= Do this =
From the records below, pull out each line that contains the string "screenshot", matching case exactly.

Entries for locating words and elements:
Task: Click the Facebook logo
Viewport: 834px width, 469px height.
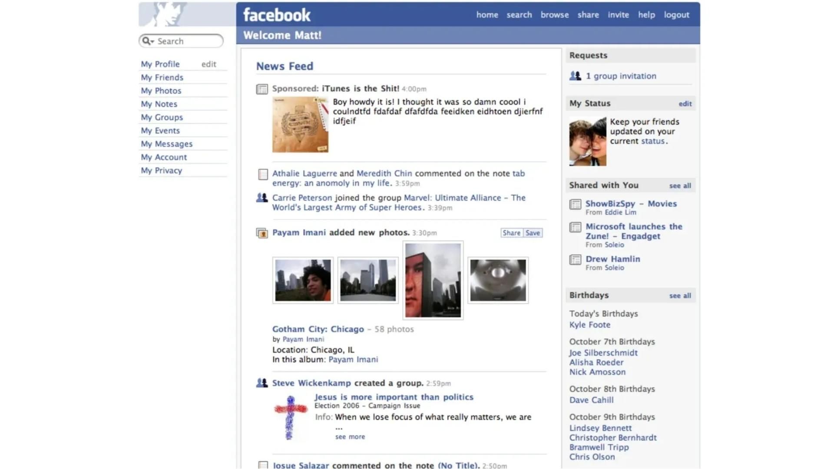Action: click(x=277, y=14)
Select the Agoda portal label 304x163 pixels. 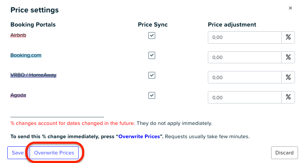18,95
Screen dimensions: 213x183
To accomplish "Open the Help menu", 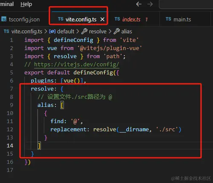I will (26, 4).
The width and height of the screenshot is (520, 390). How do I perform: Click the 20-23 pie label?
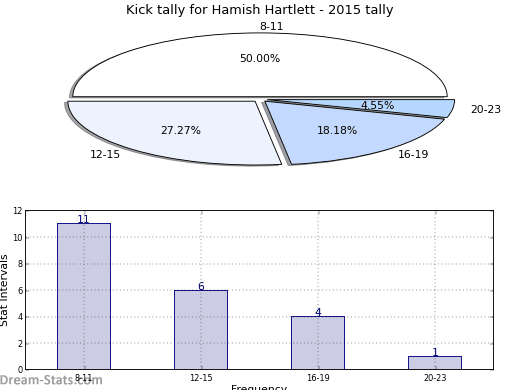[x=486, y=109]
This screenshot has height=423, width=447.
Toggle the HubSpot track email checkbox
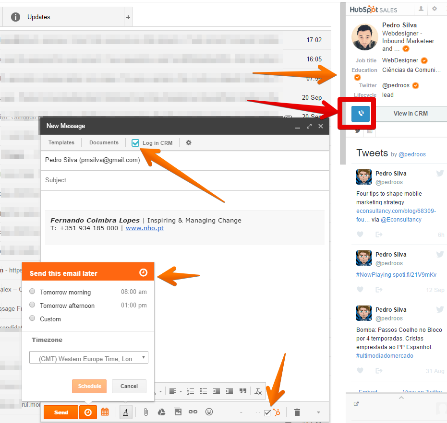point(267,412)
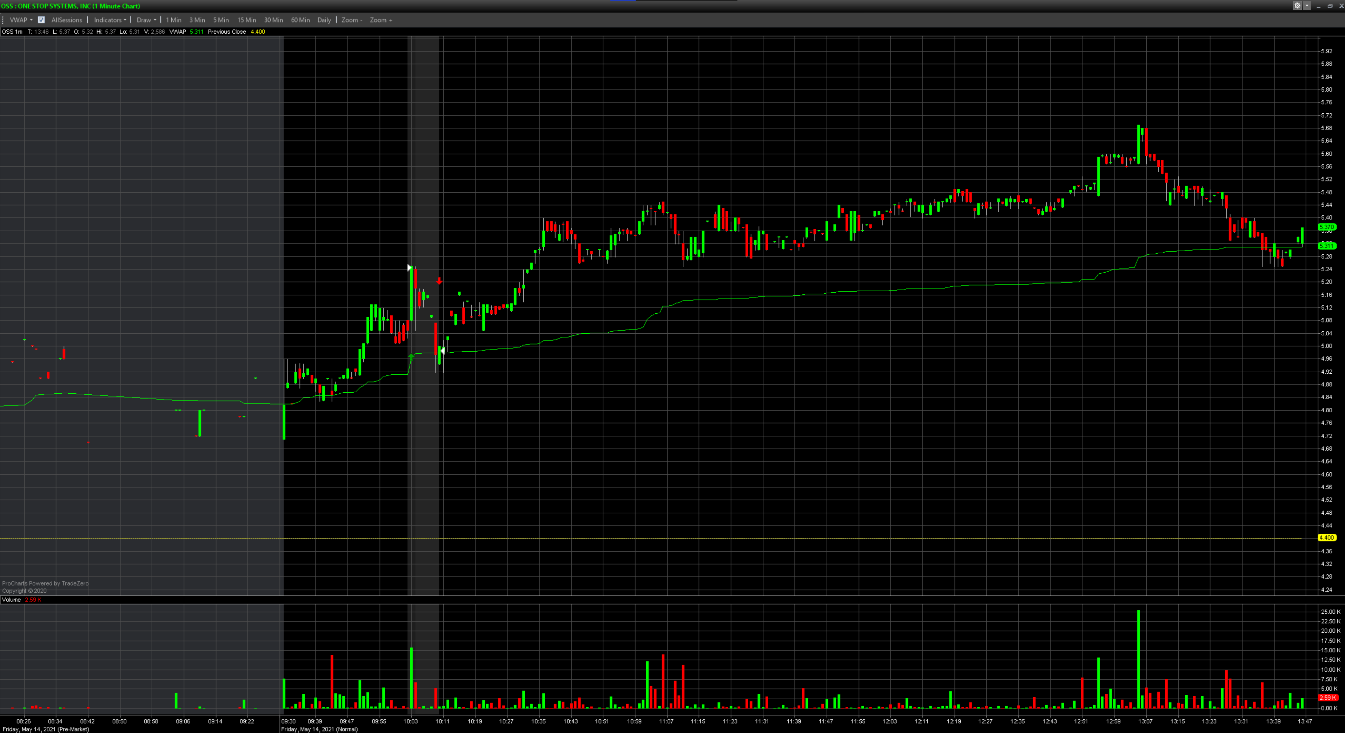Image resolution: width=1345 pixels, height=733 pixels.
Task: Click the Zoom - button
Action: (351, 20)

= Response for this exercise =
The width and height of the screenshot is (520, 390). How do I perform: Click the 20-23 pie label?
This screenshot has height=423, width=447.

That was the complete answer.